Rıza Selim Kazancı era un astuto hombre de negocios, un ciudadano ejemplar y también un buen marido, a su manera. Tuvo el olfato de dejar el negocio de los calderos para dedicarse a hacer banderas a principios de la era de la república, justo cuando la nación necesitaba cada vez más banderas para adornar la madre patria. Así es como llegó a ser uno de los empresarios más ricos de Estambul. Fue por aquel entonces cuando visitó el orfanato, con la intención de hablar con el director para unos posibles tratos comerciales. Allí, en el pasillo mal iluminado, vio a una niña armenia de solo catorce años. No tardaría mucho en averiguar que era sobrina del hombre que más adoraba en el mundo: el maestro Levon, el hombre que le había enseñado el arte de hacer calderos y que había cuidado del niño desamparado que Rıza Selim Kazancı había sido. Ahora le tocaba a él ayudar a la familia del maestro Levon, pensó. Aun así, cuando tras numerosas visitas por fin se declaró, no le guió la bondad sino el amor.

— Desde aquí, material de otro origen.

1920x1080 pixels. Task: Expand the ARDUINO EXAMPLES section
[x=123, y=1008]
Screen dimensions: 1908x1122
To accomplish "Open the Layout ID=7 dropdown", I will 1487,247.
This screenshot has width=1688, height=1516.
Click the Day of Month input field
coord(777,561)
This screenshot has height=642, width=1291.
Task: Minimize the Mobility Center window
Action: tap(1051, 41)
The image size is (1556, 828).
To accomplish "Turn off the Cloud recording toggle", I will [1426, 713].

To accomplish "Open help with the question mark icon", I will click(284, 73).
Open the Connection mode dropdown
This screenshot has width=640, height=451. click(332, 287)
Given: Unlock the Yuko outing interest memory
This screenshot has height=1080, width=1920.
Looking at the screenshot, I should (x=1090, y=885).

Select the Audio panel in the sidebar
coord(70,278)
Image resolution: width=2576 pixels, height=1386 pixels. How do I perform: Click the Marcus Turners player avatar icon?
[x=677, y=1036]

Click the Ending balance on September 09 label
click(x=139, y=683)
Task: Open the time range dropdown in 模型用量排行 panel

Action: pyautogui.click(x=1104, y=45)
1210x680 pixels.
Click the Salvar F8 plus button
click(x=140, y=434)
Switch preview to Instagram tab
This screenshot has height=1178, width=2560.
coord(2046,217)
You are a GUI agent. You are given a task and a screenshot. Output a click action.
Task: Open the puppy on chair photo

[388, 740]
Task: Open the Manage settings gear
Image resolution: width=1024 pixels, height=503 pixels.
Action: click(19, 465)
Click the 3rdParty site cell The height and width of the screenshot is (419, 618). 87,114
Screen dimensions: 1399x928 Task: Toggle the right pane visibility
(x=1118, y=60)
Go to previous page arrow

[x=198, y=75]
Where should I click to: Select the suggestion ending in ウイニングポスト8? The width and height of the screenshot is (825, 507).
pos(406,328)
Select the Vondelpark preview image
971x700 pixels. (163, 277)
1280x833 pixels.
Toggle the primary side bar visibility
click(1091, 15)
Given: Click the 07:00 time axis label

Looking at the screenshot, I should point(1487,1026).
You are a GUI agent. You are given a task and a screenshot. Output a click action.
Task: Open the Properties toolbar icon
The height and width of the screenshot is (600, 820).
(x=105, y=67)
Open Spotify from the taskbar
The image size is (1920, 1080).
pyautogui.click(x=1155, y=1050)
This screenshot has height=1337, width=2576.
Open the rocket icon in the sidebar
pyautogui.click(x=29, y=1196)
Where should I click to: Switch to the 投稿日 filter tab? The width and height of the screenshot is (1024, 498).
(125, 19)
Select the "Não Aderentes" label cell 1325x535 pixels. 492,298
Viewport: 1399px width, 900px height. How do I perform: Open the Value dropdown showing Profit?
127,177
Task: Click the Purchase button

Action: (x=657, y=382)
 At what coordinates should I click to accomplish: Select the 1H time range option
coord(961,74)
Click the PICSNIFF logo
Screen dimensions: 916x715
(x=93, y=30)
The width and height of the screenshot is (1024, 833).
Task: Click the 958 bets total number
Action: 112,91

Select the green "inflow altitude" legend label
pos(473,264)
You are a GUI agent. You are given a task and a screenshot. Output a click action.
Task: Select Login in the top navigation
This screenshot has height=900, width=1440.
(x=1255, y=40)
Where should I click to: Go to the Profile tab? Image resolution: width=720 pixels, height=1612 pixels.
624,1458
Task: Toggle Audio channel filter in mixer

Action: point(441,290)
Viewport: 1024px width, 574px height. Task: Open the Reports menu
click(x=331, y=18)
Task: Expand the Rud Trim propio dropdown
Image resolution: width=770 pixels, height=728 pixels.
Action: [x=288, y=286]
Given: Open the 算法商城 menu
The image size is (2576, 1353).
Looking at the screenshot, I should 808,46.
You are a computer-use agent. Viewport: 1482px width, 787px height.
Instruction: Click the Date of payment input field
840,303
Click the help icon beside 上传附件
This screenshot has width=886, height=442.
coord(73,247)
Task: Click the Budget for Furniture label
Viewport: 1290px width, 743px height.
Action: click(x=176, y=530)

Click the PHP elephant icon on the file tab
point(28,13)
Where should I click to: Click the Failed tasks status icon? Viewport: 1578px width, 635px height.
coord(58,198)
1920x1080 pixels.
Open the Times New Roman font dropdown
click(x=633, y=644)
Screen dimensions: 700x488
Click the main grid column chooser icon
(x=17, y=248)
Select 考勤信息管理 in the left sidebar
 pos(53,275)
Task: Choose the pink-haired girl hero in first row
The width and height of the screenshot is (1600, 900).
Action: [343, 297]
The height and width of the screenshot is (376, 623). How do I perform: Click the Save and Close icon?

Estaba convencido de que ella terminaría por olvidar. Estaba convencido de que si la trataba bien y con amor, y si le daba un hijo y un magnífico hogar, poco a poco olvidaría su pasado y su herida sanaría. Era solo cuestión de tiempo. Las mujeres no pueden seguir llevando la carga de su infancia tras dar a luz, razonaba. Y así, cuando se enteró de que su mujer le había abandonado para irse a Estados Unidos con su hermano, al principio se negó a creerlo y luego la condenó al olvido. Shushan desapareció de los anales de la familia Kazancı, incluidos los recuerdos de su propio hijo.
Llamarse Levon o Levent no cambió nada para el hijo de Shushan. De cualquier manera se convirtió en un hombre amargado. Por muy gentil y educado que fuera en la calle, en casa era cruel con sus propios hijos, cuatro niñas y un niño.
Las historias familiares se entremezclan de tal manera que lo que sucedió generaciones atrás puede ejercer gran influencia en acontecimientos presentes de apariencia irrelevante. El pasado es cualquier cosa menos pasado. Si Levent Kazancı no se hubiera convertido en un hombre tan amargado y violento, ¿habría sido su hijo Mustafa una persona distinta? Si generaciones atrás, en 1915, Shushan no se hubiera quedado huérfana, ¿sería Asya hoy en día bastarda?
La vida es casualidad, aunque a veces hace falta un yinni para saberlo.
Esa tarde la tía Zeliha salió al jardín. Aram, que no quería entrar en la casa, llevaba horas esperándola y hacía ya tiempo que se había fumado todo el tabaco.
– Te he traído un té -dijo ella.
La brisa de primavera acariciaba sus rostros y llevaba hasta ellos los distintos olores del mar, la hierba y las incipientes flores de los almendros de Estambul.
– Gracias, amor mío. Qué vaso tan bonito.
– ¿Te gusta? -La tía Zeliha giró el vaso entre las manos y de pronto se dio cuenta de una cosa-. Esto es curiosísimo. ¿Sabes de qué acabo de acordarme? De que este juego lo compré hace veinte años. ¡Tiene gracia!